((
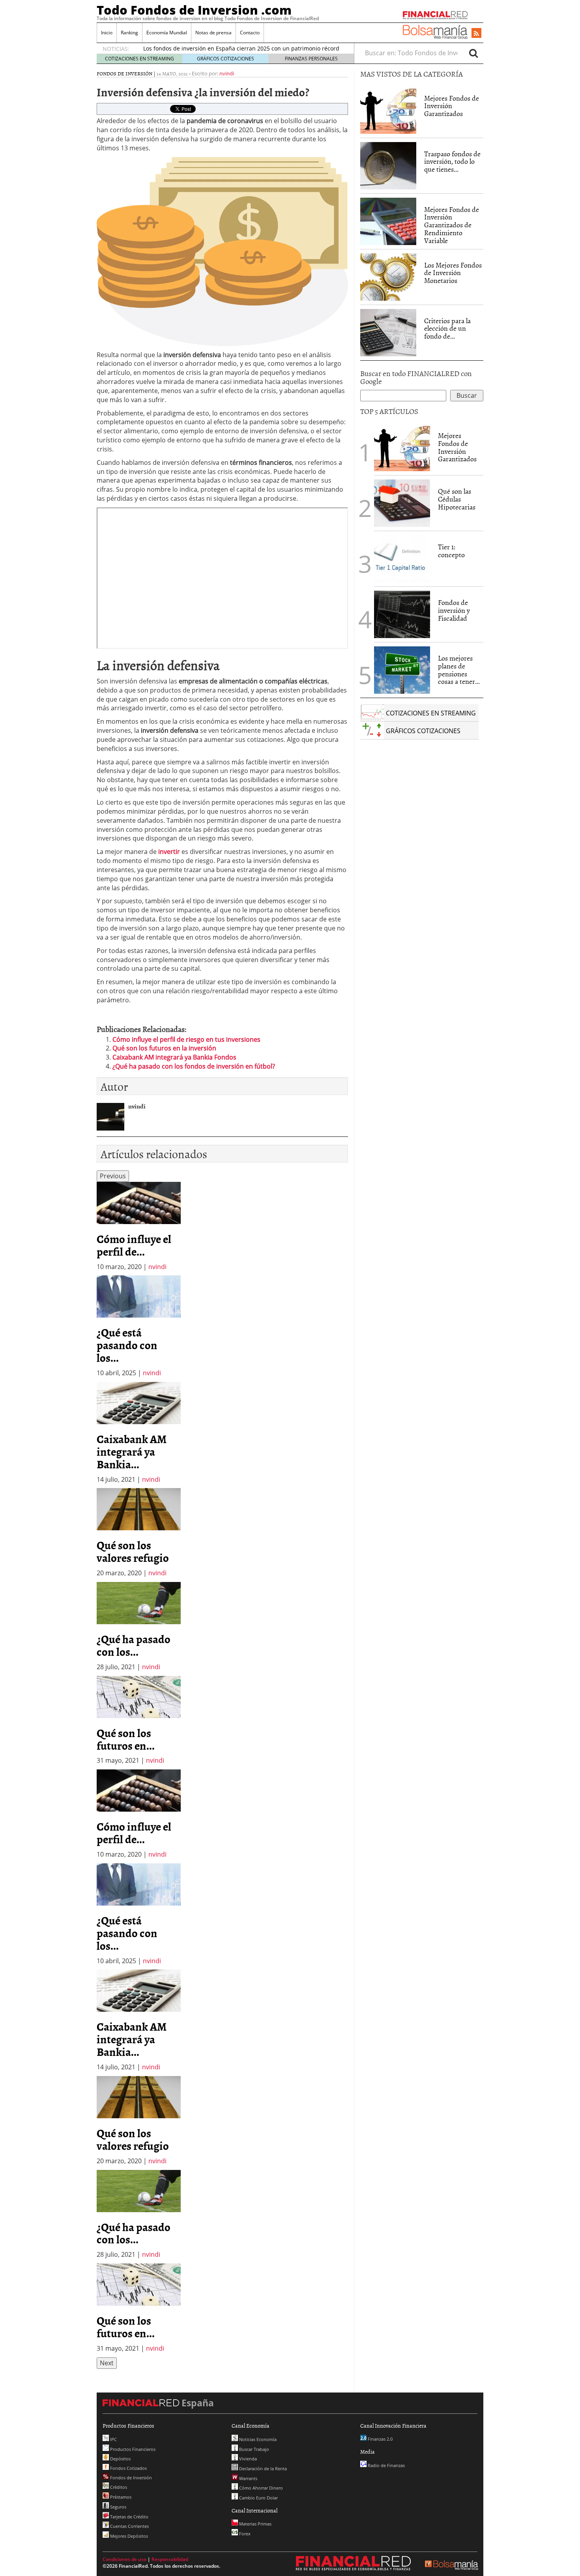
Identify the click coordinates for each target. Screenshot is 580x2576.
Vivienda (247, 2459)
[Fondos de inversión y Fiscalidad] (402, 614)
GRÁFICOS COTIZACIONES (225, 58)
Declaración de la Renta (262, 2468)
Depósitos (120, 2459)
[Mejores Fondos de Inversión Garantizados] (388, 110)
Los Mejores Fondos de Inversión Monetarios (453, 273)
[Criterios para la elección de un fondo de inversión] (388, 332)
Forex (244, 2534)
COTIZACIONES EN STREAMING (139, 58)
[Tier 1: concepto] (402, 558)
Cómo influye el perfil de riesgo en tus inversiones (186, 1039)
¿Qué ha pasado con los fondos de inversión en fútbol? (193, 1066)
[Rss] (476, 33)
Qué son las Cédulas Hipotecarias (456, 499)
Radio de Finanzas (386, 2465)
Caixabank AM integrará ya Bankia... (132, 1451)
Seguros (117, 2507)
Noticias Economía (257, 2439)
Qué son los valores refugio (133, 1551)
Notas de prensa (213, 32)
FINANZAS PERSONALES (311, 58)
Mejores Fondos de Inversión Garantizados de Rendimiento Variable (451, 225)
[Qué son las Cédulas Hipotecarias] (402, 502)
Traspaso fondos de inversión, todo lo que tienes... (452, 161)
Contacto (250, 32)
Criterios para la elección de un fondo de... (447, 328)
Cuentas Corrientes (129, 2526)
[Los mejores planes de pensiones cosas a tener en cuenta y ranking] (402, 670)
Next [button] (107, 2363)
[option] (139, 1226)
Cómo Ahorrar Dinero (260, 2488)
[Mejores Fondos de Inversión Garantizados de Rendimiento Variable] (388, 221)
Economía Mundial (166, 32)
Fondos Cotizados (128, 2468)
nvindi (226, 73)
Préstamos (120, 2497)
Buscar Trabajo (253, 2449)
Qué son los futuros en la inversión (164, 1048)
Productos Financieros (132, 2449)
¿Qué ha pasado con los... (133, 1645)
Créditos (118, 2487)
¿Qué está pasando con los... (127, 1345)
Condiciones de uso (124, 2559)
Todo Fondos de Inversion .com (194, 10)
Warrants (247, 2478)
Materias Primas (254, 2524)
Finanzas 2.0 (380, 2439)
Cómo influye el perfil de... (134, 1245)
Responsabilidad (170, 2559)
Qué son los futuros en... (126, 1739)
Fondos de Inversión (124, 73)
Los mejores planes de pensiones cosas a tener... (459, 670)
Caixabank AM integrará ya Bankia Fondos (174, 1057)
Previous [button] (113, 1176)
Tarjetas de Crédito (128, 2517)
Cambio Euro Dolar (258, 2498)
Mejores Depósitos (128, 2536)
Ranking (129, 32)
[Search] (473, 53)
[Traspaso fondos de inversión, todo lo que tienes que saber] (388, 165)
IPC (113, 2439)
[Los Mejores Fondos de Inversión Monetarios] (388, 277)
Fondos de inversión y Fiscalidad (454, 610)
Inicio (106, 32)
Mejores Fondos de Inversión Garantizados (451, 106)
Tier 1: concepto (451, 550)
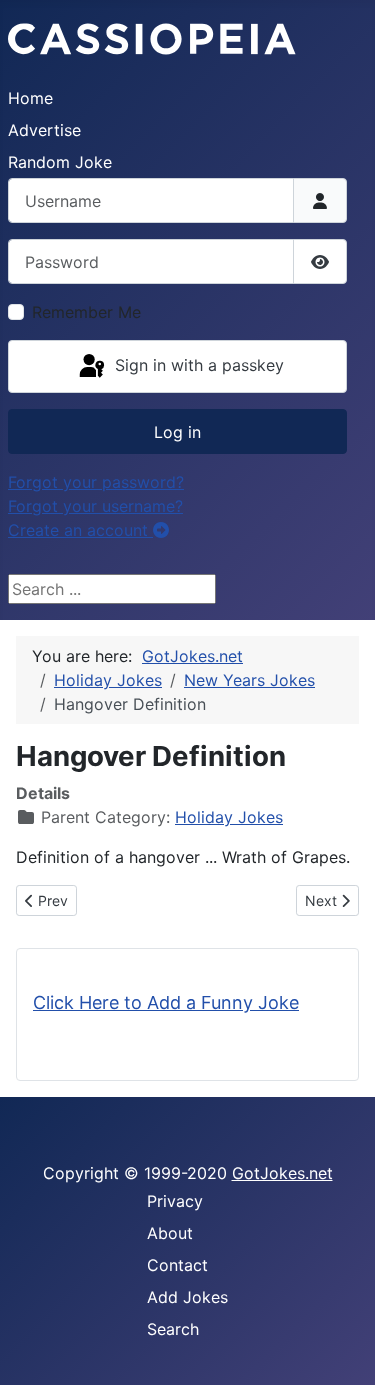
))
# Task:
Please copy every line of the data that carries the string "Rendimiento".

# Answer:
Mejores Fondos de Inversión Garantizados de Rendimiento Variable (451, 225)
[Mejores Fondos de Inversión Garantizados de Rendimiento Variable] (388, 221)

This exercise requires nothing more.